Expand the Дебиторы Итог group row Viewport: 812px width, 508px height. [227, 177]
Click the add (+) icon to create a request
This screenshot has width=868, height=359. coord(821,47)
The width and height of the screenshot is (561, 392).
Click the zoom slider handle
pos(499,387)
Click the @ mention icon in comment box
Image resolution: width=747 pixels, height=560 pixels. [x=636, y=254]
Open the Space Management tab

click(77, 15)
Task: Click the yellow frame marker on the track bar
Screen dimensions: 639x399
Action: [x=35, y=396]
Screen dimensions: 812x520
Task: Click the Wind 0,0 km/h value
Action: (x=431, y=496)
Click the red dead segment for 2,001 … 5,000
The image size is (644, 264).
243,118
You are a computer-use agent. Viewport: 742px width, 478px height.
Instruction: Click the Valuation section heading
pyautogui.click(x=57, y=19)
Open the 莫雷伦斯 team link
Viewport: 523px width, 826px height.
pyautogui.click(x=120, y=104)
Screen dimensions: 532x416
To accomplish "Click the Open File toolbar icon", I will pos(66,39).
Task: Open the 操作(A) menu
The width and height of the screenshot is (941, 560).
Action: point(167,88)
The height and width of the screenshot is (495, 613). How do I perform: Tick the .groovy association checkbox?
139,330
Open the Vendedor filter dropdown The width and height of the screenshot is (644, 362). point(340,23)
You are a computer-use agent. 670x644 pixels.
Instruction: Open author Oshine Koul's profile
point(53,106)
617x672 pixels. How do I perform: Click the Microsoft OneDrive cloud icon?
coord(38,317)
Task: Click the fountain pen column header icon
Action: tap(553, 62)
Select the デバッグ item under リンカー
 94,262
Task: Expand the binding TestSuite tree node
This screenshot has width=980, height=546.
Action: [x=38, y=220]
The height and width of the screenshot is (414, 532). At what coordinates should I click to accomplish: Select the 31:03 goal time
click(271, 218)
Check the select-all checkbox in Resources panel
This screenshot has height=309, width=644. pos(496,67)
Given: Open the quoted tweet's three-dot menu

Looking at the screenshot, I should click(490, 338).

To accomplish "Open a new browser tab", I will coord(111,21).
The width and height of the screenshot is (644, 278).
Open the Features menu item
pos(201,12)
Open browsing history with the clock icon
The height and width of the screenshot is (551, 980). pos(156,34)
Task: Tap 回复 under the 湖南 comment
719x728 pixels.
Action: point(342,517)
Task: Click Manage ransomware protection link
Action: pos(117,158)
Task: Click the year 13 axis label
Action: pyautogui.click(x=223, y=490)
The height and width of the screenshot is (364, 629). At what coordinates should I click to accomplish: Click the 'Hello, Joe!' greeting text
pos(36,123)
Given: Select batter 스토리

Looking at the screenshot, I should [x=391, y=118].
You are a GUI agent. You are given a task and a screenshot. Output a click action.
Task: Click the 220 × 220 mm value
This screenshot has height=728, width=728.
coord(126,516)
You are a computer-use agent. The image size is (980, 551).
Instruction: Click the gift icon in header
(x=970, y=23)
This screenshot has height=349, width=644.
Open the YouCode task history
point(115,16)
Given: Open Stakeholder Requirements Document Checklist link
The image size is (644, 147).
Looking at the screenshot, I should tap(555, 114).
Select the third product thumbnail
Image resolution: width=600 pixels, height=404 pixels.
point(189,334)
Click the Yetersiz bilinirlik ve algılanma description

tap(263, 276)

--

Problem description =>
Search the listing above for the string "agent" and copy each line that has it.

Answer section =>
You are a computer-use agent. Viewport: 742px width, 478px height.
You are a computer-use agent. 670x644 pixels.
You are a GUI agent. You are given a task and a screenshot. Output a click action.
You are a computer-use agent. The image size is (980, 551).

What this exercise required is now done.